Reading labels is a vital part of helping prevent food allergy reactions at school. Anyone who works with students who have food allergies can benefit from knowing how to recognize food allergens on labels.
Here are label reading tips for teachers, school staff, and volunteers to help prevent food allergy reactions:
1. Read every label. The Food Allergen Labeling Consumer Protection Act (FALCPA) states foods that have any of the 9 most common allergens must list them on the label in plain language. These foods are:
- Egg
- Fish
- Milk
- Peanuts
- Sesame
- Shellfish
- Soy
- Tree nuts
- Wheat
If a student has an allergy to a food that is not on the list above, read the entire ingredients list carefully for their food allergen. Allergens that aren’t on this list may not be clearly labeled. Work with their parents or caregivers on what ingredients to watch for.
2. Read the entire label. Don’t only look for bold print or a “contains” statement. Companies do not have to use a bolded font for all food allergens. You must always read the entire ingredients label.
Kids with Food Allergies (KFA) has food allergy management guides for many of the most common food allergens.
3. Understand precautionary allergen labels (allergy warning statements).
Statements like “may contain...” or “processed in a facility with...” may not be accurate or consistent.

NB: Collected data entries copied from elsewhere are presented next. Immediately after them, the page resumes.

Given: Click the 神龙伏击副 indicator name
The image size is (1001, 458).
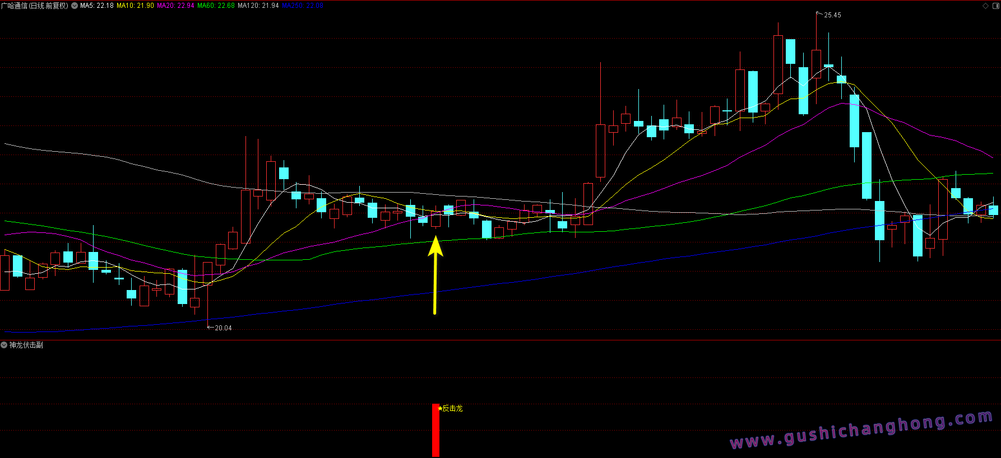Looking at the screenshot, I should (x=26, y=345).
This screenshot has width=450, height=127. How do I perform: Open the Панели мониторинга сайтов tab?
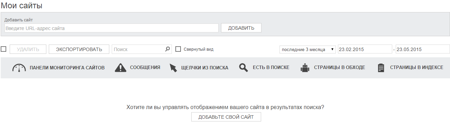click(67, 68)

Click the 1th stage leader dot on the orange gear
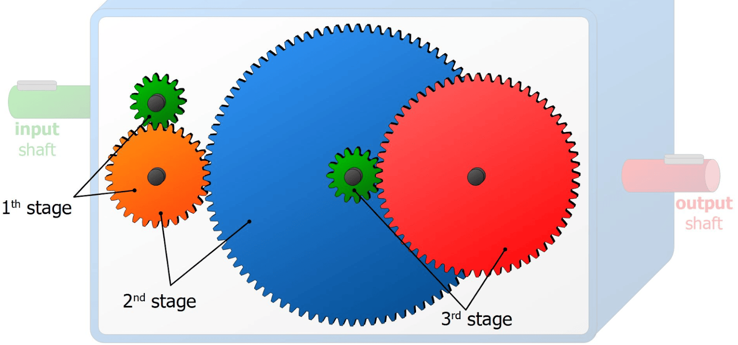[x=135, y=190]
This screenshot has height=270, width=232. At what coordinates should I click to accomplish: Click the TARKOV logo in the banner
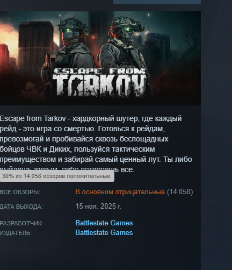point(99,85)
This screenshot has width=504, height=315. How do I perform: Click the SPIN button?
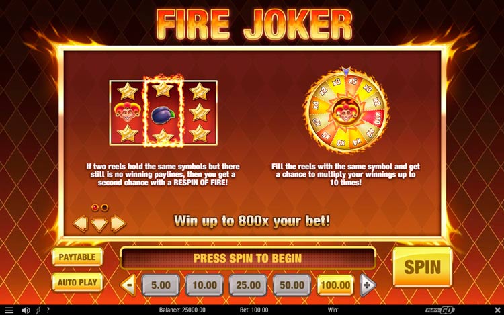click(422, 267)
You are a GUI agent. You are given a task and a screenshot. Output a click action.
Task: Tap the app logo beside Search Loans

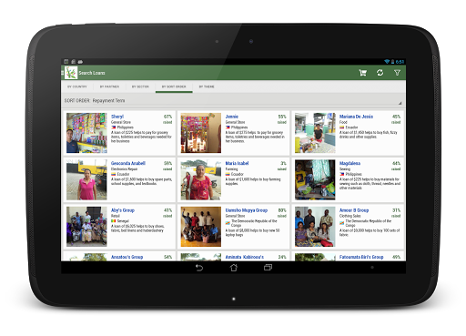[71, 73]
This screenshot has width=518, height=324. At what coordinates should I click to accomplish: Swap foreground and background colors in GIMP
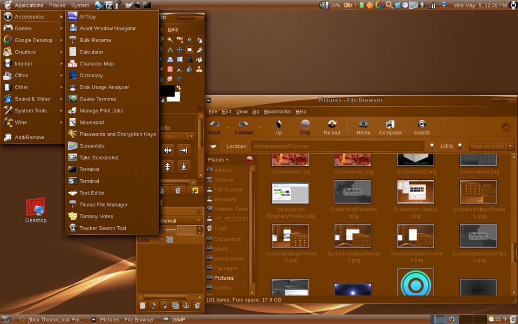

They are not always a good measure of whether a food contains an allergen. Follow the child’s school health care plan to know if they can eat foods with these types of labels.
4. Check for “natural flavors.” If a natural flavor contains one of the top allergens, it will be in the ingredients list or in a “contains” statement in plain language. Other allergens, like corn, sunflower, or banana may hide in natural flavors.
5. “Non-dairy” and “dairy-free” do not always mean there are no milk ingredients. A food can use the term “non-dairy” on the packaging even if the product contains casein, a milk protein. Creamers and whipped toppings that contain sodium caseinate are often labeled as “non-dairy.” Even some cheeses may be labeled as “non-dairy” but actually contain milk protein. The term “dairy-free” is not regulated but will sometimes be used by manufacturers to describe lactose-free products. Read the entire ingredient label to check for milk ingredients.
Some foods may also include animal-free milk. It may be listed as non-animal whey protein. Even though it did not come from an animal, people with a milk allergy can still react to it. The FALCPA requires food makers who use this type of milk to list milk as an allergen on ingredient labels.
6. Don’t rely on terms like “school safe,” “classroom safe,” “allergy free” or “allergy safe.” The food may still contain an allergen of a child in your classroom – even one of the most common allergens. Read the entire ingredient label of every food.
7. Some non-food products contain food allergens. You can find food allergens in other items that might be in your classroom, such as personal care items (like lotions and soaps), pet food, toys, craft supplies and play dough. These items may not have an ingredient list or may list allergens by their botanical names.
8. Remember to read every label every time. Food companies can change ingredients and manufacturing processes at any time. Even different sizes or packages of the same food can have different ingredients and advisory labels. And if the food doesn't have a label, don't allow the child with food allergies to eat the food.